## [Instruction]
Copy out the records below, swapping every "Where should I click to:" for "Where do I click to:" and leaving all else unchanged.

++++ Source data

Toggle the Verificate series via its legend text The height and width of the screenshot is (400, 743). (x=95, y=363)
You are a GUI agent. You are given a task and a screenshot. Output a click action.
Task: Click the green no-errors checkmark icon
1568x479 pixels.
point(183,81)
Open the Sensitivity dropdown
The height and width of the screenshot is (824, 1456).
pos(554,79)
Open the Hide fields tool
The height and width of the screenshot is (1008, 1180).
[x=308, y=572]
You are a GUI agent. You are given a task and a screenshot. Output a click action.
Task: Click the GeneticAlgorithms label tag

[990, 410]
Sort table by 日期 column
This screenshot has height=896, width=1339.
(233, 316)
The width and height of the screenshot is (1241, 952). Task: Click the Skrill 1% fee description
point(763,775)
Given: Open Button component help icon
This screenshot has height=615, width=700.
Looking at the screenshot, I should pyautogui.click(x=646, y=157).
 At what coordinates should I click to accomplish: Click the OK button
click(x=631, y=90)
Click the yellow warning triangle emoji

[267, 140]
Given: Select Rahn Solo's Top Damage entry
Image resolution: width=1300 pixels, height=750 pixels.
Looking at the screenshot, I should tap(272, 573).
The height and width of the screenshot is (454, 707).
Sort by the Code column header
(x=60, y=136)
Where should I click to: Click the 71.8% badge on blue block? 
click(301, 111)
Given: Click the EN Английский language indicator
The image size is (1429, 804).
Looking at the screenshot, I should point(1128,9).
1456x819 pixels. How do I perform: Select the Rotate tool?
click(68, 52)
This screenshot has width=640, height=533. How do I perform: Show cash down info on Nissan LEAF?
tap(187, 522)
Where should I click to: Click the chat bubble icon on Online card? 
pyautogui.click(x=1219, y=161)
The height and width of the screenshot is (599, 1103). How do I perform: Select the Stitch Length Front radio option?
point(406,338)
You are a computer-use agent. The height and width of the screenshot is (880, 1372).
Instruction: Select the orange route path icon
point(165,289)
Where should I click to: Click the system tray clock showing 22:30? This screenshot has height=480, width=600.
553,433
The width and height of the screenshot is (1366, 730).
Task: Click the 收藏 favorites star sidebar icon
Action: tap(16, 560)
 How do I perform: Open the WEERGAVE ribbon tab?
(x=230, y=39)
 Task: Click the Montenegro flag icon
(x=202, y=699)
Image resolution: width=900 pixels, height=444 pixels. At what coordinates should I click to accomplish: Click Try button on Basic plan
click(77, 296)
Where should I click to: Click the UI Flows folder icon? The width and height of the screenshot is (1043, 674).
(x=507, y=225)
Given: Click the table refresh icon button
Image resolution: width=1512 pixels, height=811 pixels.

++++++++

## [Full answer]
Toggle the Verificate series via its legend text The height and width of the screenshot is (400, 743). (x=95, y=363)
You are a GUI agent. You are given a task and a screenshot. Output a click action.
Task: Click the green no-errors checkmark icon
1568x479 pixels.
point(183,81)
Open the Sensitivity dropdown
The height and width of the screenshot is (824, 1456).
pos(554,79)
Open the Hide fields tool
The height and width of the screenshot is (1008, 1180).
[x=308, y=572]
You are a GUI agent. You are given a task and a screenshot. Output a click action.
Task: Click the GeneticAlgorithms label tag

[990, 410]
Sort table by 日期 column
This screenshot has height=896, width=1339.
(233, 316)
The width and height of the screenshot is (1241, 952). Task: Click the Skrill 1% fee description
point(763,775)
Given: Open Button component help icon
This screenshot has height=615, width=700.
Looking at the screenshot, I should pyautogui.click(x=646, y=157).
 At what coordinates should I click to accomplish: Click the OK button
click(x=631, y=90)
Click the yellow warning triangle emoji

[267, 140]
Given: Select Rahn Solo's Top Damage entry
Image resolution: width=1300 pixels, height=750 pixels.
Looking at the screenshot, I should tap(272, 573).
The height and width of the screenshot is (454, 707).
Sort by the Code column header
(x=60, y=136)
Where do I click to: Click the 71.8% badge on blue block? 
click(301, 111)
Given: Click the EN Английский language indicator
The image size is (1429, 804).
Looking at the screenshot, I should point(1128,9).
1456x819 pixels. How do I perform: Select the Rotate tool?
click(68, 52)
This screenshot has width=640, height=533. How do I perform: Show cash down info on Nissan LEAF?
tap(187, 522)
Where do I click to: Click the chat bubble icon on Online card? 
pyautogui.click(x=1219, y=161)
The height and width of the screenshot is (599, 1103). How do I perform: Select the Stitch Length Front radio option?
point(406,338)
You are a computer-use agent. The height and width of the screenshot is (880, 1372).
Instruction: Select the orange route path icon
point(165,289)
Where do I click to: Click the system tray clock showing 22:30? This screenshot has height=480, width=600.
553,433
The width and height of the screenshot is (1366, 730).
Task: Click the 收藏 favorites star sidebar icon
Action: tap(16, 560)
 How do I perform: Open the WEERGAVE ribbon tab?
(x=230, y=39)
 Task: Click the Montenegro flag icon
(x=202, y=699)
Image resolution: width=900 pixels, height=444 pixels. At what coordinates should I click to accomplish: Click Try button on Basic plan
click(77, 296)
Where do I click to: Click the UI Flows folder icon? The width and height of the screenshot is (1043, 674).
(x=507, y=225)
Given: Click the table refresh icon button
Image resolution: width=1512 pixels, height=811 pixels.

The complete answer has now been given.